• **Text provided**:
The British Columbia tourism industry says that a ban on inter-provincial, non-essential travel not only goes against Canada’s Charter of Rights and Freedoms, it would also further cripple a sector that is barely hanging on by a thread.
Responding to Premier John Horgan’s statement last week that the province is seeking legal advice to look at implementing a travel ban, the Tourism Industry Association of BC (TIABC) has commissioned a legal opinion that states a travel ban would be difficult to implement because the Supreme Court of Canada has held that Canadians’ mobility rights are among the most cherished rights of citizenship that are fundamental to nationhood. These rights are so important they cannot be overridden by the notwithstanding clause.
Government will be required to justify any infringement of those rights by showing they are carefully tailored to solve a real problem that other health measures that do not restrict Canadians’ rights cannot achieve.
The opinion also suggests that it would be challenging for government to justify creating classes of Canadian citizens based on provincial residency, and that the government would have to explain how a provincial ban would be logical and justified when the federal government permits Canadians to travel for non-essential purposes and return to Canada through any province of their choice.
At the same time, the Coalition acknowledges the outstanding work by government and frontline health care workers to manage the pandemic, and stresses that it is not advocating to irresponsibly open the province to all travel at this time.
However, industry leaders point out that since the start of the pandemic, the tourism and hospitality industry has supported provincial COVID-19 protocols and prioritized health and safety by developing and implementing extensive health and safety measures to protect guests, employees and residents.
The coalition also says that the industry is keen to work with government on solutions to address rogue behaviour and further protect the public regardless of where people come from or reside.

• **To do**:
1: From the article on British Columbia's proposed travel ban, extract the passage starting at "The British Columbia" and ending at "the notwithstanding clause.".
2: Write a continuation of the article on British Columbia's proposed travel ban, picking up after its final sentence.

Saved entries
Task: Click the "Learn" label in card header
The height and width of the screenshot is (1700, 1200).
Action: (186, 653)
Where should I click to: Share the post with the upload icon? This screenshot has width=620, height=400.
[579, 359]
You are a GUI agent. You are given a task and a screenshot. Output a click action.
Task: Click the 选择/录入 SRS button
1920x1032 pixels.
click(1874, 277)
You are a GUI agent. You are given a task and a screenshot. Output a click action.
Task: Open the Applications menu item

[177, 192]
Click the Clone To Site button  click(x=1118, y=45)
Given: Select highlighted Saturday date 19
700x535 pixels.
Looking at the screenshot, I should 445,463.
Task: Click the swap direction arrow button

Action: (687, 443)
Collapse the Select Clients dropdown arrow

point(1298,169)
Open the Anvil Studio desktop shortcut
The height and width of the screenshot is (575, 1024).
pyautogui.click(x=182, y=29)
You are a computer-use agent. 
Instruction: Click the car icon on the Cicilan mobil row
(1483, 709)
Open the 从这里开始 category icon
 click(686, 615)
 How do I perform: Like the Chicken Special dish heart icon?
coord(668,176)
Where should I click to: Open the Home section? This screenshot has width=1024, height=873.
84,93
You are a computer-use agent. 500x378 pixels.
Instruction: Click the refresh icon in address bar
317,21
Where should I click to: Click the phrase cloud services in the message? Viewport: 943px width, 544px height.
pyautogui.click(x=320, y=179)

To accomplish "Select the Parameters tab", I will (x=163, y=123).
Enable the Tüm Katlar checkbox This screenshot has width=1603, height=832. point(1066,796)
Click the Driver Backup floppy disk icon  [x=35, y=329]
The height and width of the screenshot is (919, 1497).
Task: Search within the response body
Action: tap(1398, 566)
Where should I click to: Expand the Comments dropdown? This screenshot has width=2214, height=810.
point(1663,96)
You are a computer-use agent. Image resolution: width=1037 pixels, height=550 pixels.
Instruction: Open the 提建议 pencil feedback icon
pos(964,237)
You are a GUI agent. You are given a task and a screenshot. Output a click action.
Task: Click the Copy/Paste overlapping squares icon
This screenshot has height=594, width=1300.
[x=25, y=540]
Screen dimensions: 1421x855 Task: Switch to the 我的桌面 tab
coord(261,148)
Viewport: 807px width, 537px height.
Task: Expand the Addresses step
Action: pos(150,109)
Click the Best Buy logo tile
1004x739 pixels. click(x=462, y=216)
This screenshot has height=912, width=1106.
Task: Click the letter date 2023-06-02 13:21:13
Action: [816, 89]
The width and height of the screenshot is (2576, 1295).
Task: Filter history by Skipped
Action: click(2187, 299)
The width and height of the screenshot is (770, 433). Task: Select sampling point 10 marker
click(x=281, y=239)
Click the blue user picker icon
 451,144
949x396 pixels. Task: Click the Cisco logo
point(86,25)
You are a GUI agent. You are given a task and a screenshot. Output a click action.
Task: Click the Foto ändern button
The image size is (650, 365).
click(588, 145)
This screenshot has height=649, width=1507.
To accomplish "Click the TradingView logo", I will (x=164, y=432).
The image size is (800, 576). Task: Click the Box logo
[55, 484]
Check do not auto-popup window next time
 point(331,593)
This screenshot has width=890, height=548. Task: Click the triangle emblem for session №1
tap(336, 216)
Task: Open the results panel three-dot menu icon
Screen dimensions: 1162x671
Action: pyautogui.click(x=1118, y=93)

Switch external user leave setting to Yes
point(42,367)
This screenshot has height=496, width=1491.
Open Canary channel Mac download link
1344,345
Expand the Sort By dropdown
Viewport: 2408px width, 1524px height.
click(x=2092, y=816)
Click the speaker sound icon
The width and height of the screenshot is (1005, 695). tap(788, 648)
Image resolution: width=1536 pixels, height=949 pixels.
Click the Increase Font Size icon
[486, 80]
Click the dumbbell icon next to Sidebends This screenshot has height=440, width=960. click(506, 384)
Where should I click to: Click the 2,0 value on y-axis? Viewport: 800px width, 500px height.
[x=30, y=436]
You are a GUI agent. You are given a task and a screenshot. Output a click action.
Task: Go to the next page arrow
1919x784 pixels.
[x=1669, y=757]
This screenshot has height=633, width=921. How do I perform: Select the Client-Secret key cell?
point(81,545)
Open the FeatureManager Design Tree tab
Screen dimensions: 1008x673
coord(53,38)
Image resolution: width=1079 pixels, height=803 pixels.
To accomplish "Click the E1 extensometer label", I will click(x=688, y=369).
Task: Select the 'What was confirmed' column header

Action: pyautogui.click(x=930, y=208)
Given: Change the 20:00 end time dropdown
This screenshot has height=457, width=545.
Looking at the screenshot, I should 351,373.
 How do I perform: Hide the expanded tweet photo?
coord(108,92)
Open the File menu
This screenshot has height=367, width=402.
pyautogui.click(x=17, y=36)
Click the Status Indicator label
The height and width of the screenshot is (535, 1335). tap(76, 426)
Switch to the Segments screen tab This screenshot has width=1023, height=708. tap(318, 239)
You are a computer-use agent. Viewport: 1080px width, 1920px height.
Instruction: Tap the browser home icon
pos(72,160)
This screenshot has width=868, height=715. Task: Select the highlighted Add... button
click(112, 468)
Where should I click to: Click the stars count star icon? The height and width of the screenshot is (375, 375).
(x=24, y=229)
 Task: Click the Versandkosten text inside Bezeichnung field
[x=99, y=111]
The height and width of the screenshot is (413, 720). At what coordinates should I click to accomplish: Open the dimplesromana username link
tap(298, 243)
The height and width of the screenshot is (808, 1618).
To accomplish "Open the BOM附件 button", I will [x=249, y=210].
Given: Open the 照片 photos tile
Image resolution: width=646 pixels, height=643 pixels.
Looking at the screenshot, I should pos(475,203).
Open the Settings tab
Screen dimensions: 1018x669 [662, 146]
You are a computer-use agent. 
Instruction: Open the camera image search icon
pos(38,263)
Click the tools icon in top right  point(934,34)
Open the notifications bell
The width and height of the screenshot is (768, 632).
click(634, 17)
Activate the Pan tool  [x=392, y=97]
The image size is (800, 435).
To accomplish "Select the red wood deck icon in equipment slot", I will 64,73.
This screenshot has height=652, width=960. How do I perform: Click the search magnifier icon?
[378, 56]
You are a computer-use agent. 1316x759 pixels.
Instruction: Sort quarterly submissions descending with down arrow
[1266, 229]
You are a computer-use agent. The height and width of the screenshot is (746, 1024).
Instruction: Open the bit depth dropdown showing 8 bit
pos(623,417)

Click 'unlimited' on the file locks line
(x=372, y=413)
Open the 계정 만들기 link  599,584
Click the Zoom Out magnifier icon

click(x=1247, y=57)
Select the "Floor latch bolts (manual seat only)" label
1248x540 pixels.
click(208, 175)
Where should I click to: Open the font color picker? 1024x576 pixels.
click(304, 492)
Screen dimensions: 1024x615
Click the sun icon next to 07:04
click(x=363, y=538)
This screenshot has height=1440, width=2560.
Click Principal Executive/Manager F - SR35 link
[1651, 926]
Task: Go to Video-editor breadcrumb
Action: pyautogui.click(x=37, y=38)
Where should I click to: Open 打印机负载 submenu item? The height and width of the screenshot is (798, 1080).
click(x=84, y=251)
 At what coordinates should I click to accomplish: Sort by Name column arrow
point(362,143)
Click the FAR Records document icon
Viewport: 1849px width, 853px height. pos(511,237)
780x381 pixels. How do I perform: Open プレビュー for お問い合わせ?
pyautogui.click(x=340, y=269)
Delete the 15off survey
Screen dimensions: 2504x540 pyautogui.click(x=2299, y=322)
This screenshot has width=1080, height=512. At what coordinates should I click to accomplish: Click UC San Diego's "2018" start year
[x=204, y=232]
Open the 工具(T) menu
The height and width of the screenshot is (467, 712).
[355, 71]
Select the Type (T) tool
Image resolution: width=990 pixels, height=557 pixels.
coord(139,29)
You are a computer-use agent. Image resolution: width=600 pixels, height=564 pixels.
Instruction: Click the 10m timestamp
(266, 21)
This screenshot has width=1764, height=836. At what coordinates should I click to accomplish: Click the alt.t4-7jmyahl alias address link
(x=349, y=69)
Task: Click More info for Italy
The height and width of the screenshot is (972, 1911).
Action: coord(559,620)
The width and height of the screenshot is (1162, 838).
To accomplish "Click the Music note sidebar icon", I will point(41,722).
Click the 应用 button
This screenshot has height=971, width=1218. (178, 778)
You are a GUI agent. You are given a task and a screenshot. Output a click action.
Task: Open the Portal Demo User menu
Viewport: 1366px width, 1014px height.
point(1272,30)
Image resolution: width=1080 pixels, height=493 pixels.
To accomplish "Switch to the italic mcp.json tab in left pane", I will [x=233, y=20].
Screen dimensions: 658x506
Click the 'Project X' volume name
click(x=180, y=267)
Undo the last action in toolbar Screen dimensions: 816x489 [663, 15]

• **Results for each task**:
1:
The British Columbia tourism industry says that a ban on inter-provincial, non-essential travel not only goes against Canada’s Charter of Rights and Freedoms, it would also further cripple a sector that is barely hanging on by a thread.
Responding to Premier John Horgan’s statement last week that the province is seeking legal advice to look at implementing a travel ban, the Tourism Industry Association of BC (TIABC) has commissioned a legal opinion that states a travel ban would be difficult to implement because the Supreme Court of Canada has held that Canadians’ mobility rights are among the most cherished rights of citizenship that are fundamental to nationhood. These rights are so important they cannot be overridden by the notwithstanding clause.

2:
Vivek Sharma, chair of the Tourism Industry Association of British Columbia, said that: “A travel ban would further heighten the unnecessary fears, misperceptions and growing resentment by BC residents toward visitors as a result of actions aimed at our industry. The spread of COVID-19 is not tied to where people live, but how people behave. There should be no reason why Canadians cannot continue to travel to BC if they are tested, know and follow the rules, as well as practice health and safety protocols outlined by the PHO and implemented by all businesses.”
Industry leaders have repeatedly emphasized that travel is not the culprit for the spread of COVID-19, but rather individual behaviour. Coalition members say they are not aware of or have seen any hard data to support further travel restrictions or an outright ban on non-essential travel within BC and to/from other provinces.
Ingrid Jarrett, president & CEO of the BC Hotel Association, said: “We implore the province not to pursue an outright travel ban that would cause undue hardship on businesses, the workforce and our province’s stellar reputation as a welcome and safe place to visit. While now is not the time to encourage non-essential travel, banning visitors from other parts of Canada sends a strong and false message that visitors are to blame for rising transmission rates. Conversely, we need to work together with government to convey the message that people visiting BC for whatever purpose must commit to our strict health and safety protocols.”
Coalition members are urging government to steer away from the notion of a travel ban in favour of working with the industry and communities to educate prospective visitors on their responsibilities vis- à-vis BC health and safety protocols, as well as expected individual behaviour.